“Um não sei quê, que nasce não sei onde,/Vem não sei como, e dói não sei porquê.” Luís de Camões

"Na dor lida sentem bem,/Não as duas que êle teve,/Mas só a que êles não têm." Fernando Pessoa

"Lividos astros,/Soidões lacustres.../Lemes e mastros.../E os alabastros/Dos balaustres!" Camilo Pessanha

"E eu estou feliz ainda./Mas faz-se tarde/e sei que é tempo de continuar." Helder Macedo

"Conchas, pedrinhas, pedacinhos de ossos..." Camilo Pessanha

“Vem, vagamente,/Vem, levemente,/Vem sozinha, solene, com as mãos caídas/Ao teu lado, vem” Álvaro de Campos

"Chove nela graça tanta/que dá graça à fermosura;/vai fermosa, e não segura." Luís de Camões

quarta-feira, 6 de maio de 2015

A flor da magnólia

     Entra-se por um longo travelling para a frente em "Visita ou Memórias e Confissões" de Manoel de Oliveira (1982), o filme que ele rodou em 1981 e destinou a ser mostrado só após a sua morte, o que agora sucedeu.

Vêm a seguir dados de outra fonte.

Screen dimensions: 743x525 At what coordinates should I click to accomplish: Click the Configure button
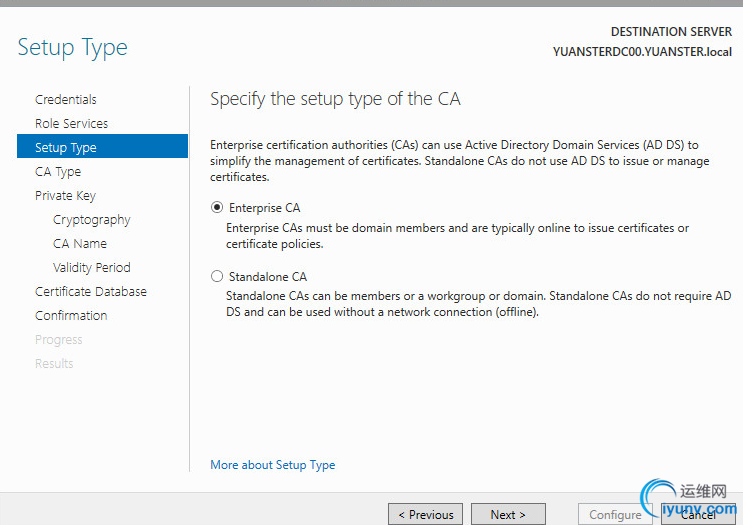click(615, 514)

Visita à casa no Porto em que ele com a família habitou durante 40 anos até ter tido que a vender, entrado o portão, e sem corte, chega-se a uma magnólia e as vozes (Diogo Dória e Teresa Madruga) dizendo um belíssimo texto escrito por Agustina Bessa-Luís começam a tomar corpo no filme.
    Apresentada a casa em momentos de cinema que se contam entre o melhor que o cineasta fez, Manoel de Oliveira filma-se a si próprio falando para a câmara depois de surpreendido a escrever à máquina. Entre regressos recorrentes das duas vozes ele fala de si e dos seus, do seu trabalho, dos seus projectos. E há então algo de comovente em vê-lo e ouvi-lo falar de si, das suas memórias e confissões pessoais, sobre um dispositivo em que as fotografias antigas a preto e branco são visivelmente projectadas por ele contra a câmara num excelente exercício cinematográfico de quadro dentro do quadro. 
                    
     Mas há também a outra casa, a de sua mulher, Maria Isabel, no Douro, onde também viveu e trabalhou e que também visitamos, com a referência ao local em que trabalhava e a personalidades internacionais do cinema que aí o visitaram, assim como há a passagem pelas prisões do fascismo deste homem de cinema, reconstituída de forma muito feliz com a cumplicidade do escritor Urbano Tavares Rodrigues (1923-2013), seu companheiro de infortúnio nesses dias - são planos secos e rápidos, como num curto filme de reconstituição dentro do documentário.
      O filme inédito de Manoel de Oliveira feito para os que lhe sobrevivessem, para a posteridade, é uma obra absolutamente fascinante e superior, feita para o cinema sobre uma vida dedicada ao cinema. A entrada é assombrosa, as vozes que pairam cativantes, as palavras dele claras e precisas, sinceras e inéditas elas também, a presença e a palavra de Maria Isabel indispensável, a referência à sua amizade com Paulo Rocha imprescindível, as imagens a preto e branco que incluem fotografias e filmes um grande achado muito bem explorado. E Beethoven fica ali muito bem.
     Eu que nunca tinha querido ver "Visita ou Memórias e Confissões" vi-o agora e fiquei encantado, pois além de ser uma ideia original é um excelente filme que nos devolve vivo o imenso cineasta que ele foi, acrescentando-lhe surpreendentemente, de modo definido e definitivo, a obra (sobre o cineasta ver "Por Manoel de Oliveira", de 15 de Março de 2015, e "Poética de Manoel de Oliveira", de 5 de Abril de 2015).